■ DOCUMENT EXCERPT
--- Start ---
This message shows that your installation appears to be working correctly.
(...)
pod "my-test-pod" deleted

That’s a bit long command. Let’s explain in detail what are the parameters and what just happened.

When we are using kubectl command, we are talking through the apiserver. This component is responsible for taking our requests (under the hood, HTTP REST requests, but we are using it locally) and communicating our needs to other components. Here we are asking to run an image of name hello-world inside temporary pod named my-test-pod (just a single container), without any restart policy and with automatic removal after exit. After running this command, Kubernetes will find a suitable node for our workload (here we have just one, of course), pull the image, run its entrypoint command and serve us it’s console output. After the process finishes, pod is deleted and the command exits.
--- End ---
■ STATED TASK
Can you quote the kubectl passage between "When we are" and "the command exits.", inclusive, word for word?

■ ENTRIES SUPPLIED
--- Start ---
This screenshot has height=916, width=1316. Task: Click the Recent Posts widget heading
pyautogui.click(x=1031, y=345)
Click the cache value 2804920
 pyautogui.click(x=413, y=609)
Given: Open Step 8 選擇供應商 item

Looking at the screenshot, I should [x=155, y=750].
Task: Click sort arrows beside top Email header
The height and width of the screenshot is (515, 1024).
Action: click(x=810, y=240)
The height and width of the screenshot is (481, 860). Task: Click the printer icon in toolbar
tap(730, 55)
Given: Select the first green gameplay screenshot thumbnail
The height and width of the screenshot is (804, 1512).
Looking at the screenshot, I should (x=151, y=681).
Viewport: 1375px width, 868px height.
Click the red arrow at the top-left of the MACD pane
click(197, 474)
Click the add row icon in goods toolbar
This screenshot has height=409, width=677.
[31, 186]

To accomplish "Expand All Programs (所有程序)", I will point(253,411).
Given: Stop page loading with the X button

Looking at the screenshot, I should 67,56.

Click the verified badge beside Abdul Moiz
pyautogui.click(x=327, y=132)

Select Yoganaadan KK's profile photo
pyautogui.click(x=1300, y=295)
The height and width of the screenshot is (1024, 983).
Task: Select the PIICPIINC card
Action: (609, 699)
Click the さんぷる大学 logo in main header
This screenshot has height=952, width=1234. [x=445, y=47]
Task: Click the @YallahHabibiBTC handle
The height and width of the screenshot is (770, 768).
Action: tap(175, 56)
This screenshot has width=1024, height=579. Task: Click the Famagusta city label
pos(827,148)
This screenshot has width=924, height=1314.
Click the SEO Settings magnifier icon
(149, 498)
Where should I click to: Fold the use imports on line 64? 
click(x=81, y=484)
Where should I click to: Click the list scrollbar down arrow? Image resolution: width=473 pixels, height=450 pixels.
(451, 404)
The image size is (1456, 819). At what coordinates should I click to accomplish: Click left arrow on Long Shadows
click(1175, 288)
--- End ---
■ RESPONSE FOR THIS EXERCISE
When we are using kubectl command, we are talking through the apiserver. This component is responsible for taking our requests (under the hood, HTTP REST requests, but we are using it locally) and communicating our needs to other components. Here we are asking to run an image of name hello-world inside temporary pod named my-test-pod (just a single container), without any restart policy and with automatic removal after exit. After running this command, Kubernetes will find a suitable node for our workload (here we have just one, of course), pull the image, run its entrypoint command and serve us it’s console output. After the process finishes, pod is deleted and the command exits.